Before I go on however, I will admit Michelle Williams as Mitzi Fableman is one of the performances of the year. Williams not only manages to radiate off the screen, she out-acts anyone in a scene with her. This one piece of the coming of age story however, might be the only good thing about it.
Written and Directed by Spielberg, The Fabelmans is the semi-autobiographical story of Spielberg’s youth. It delves into his introduction and sometimes obsession to the film industry. But intentionally or unintentionally the film ends up having very little about film, film making or a stellar career. It’s about a marriage that was doomed from the start.
A young boy, Sammy (Gabriel LaBelle) is being taken to his first cinema experience with his parents. Nervous and excited, Sammy is glued to the screen. But when the scene calls for a horrific train crash with people being thrown into the air, his parents realise they may have made a mistake.
Traumatised and unable to sleep he decides he wants a train set to recreate that daunting scene. But when his father, Burt (Paul Dano) isn’t happy with the way he is treating his toys, his mother, Mitzi (Michelle Williams) suggests he film the crash with his fathers video camera. This way he can watch it again and again and again.
This moment sets in motion an obsession with film. Filming every family occasion and making little western films in his spare time, Sammy’s ability and adventure in film grows. Using friends from his Scouts group Sammy creates epic small films to showcase.
But what he captures on film one family holiday changes his family forever. His mother has been having a secret relationship with Burt’s best friend and business partner Bennie (Seth Rogan). While Sammy is burdened his mother agrees to move the family to LA for Burt’s work. A way to get the family and Mitzi and Burt’s relationship back on track.
Things go from bad to worse as Mitzi becomes depressed and eventually leaves Burt with Sammy in LA and takes her three daughters back to Arizona. Sammy spends his time working hard to get a foot in the door in Hollywood. But after countless rejections and no replies to his letters, Sammy finally gets his break when he gets a chance meeting with John Ford and sets in motion Sammy’s future as one of the worlds greatest Directors.

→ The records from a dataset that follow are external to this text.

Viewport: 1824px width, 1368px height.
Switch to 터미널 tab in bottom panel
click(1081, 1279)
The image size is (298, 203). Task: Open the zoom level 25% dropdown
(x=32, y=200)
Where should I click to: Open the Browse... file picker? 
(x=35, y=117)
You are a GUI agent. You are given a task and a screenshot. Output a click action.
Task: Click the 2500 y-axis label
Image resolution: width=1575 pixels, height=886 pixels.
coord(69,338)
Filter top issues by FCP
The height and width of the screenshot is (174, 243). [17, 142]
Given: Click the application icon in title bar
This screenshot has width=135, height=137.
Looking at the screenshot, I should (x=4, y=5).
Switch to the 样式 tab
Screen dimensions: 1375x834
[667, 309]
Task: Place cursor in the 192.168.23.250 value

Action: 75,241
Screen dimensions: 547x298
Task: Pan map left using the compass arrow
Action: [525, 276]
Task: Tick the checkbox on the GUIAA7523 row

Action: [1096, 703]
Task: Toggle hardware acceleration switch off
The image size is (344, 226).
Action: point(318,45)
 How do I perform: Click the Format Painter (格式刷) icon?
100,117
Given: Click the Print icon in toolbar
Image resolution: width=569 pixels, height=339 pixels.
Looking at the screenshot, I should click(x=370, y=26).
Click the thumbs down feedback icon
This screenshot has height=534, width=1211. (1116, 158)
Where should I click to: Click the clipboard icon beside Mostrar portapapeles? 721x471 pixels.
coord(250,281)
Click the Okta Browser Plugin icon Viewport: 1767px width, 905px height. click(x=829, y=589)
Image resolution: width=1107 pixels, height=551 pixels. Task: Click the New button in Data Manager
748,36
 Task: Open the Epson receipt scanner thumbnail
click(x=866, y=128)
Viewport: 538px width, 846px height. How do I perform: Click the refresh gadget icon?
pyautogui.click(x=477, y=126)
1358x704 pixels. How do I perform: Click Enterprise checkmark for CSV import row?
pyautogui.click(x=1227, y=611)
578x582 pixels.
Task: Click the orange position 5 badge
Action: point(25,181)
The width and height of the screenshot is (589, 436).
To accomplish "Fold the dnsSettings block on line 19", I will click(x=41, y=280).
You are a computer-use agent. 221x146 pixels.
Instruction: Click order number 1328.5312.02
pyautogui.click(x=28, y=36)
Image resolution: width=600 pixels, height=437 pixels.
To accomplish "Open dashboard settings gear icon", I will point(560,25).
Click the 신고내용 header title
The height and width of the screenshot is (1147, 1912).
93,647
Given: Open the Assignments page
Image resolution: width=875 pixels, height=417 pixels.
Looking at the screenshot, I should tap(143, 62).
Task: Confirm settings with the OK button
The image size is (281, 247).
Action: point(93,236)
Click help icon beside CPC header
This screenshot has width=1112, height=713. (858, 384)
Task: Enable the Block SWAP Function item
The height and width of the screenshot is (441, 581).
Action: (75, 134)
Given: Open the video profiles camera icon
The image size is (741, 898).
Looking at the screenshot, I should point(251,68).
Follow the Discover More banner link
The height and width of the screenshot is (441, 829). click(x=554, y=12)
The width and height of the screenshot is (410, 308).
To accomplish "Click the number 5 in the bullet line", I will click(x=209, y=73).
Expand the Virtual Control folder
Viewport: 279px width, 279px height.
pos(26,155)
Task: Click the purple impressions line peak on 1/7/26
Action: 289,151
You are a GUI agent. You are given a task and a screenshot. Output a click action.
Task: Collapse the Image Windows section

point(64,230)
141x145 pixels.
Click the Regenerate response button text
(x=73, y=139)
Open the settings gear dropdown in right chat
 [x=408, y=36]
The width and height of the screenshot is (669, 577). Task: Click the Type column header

So as you can see from the recap of the film, there is actually in effect little to do with film making or directing. Rather it focuses on the relationship of Sammy’s parents Mitzi and Burt and how that had an effect of Sammy and his sisters. Now to clarify, this is fine as there’s nothing to say it was a movie about filmmaking or directing. But the story of a dysfunctional family is nothing new, nor has this been very interesting.
As you would expect from the world’s greatest Director, Steven Spielberg, visually there is what can only be described as that glint an eye gets in a moment of happiness. You can feel the attention to detail and connection to each scene as the viewer is taken on a journey. That’s one thing Spielberg is always able to capture, he builds the world and then gets his actors to the place they need to be so they can be part of that world.
Overall, The Fabelmans is yet another story about a child of separated parents. It’s not a new idea and this wasn’t executed in any particular way that would stop you in your tracks. But this is a story of someone’s life and you can feel that connection as you watch it. The only downside is, that connection doesn’t help the fact this film lacks in entertainment or the ability to entertain. It is bland and at times rather boring. The only thing that makes this film great is the outstanding performance by Michelle Williams.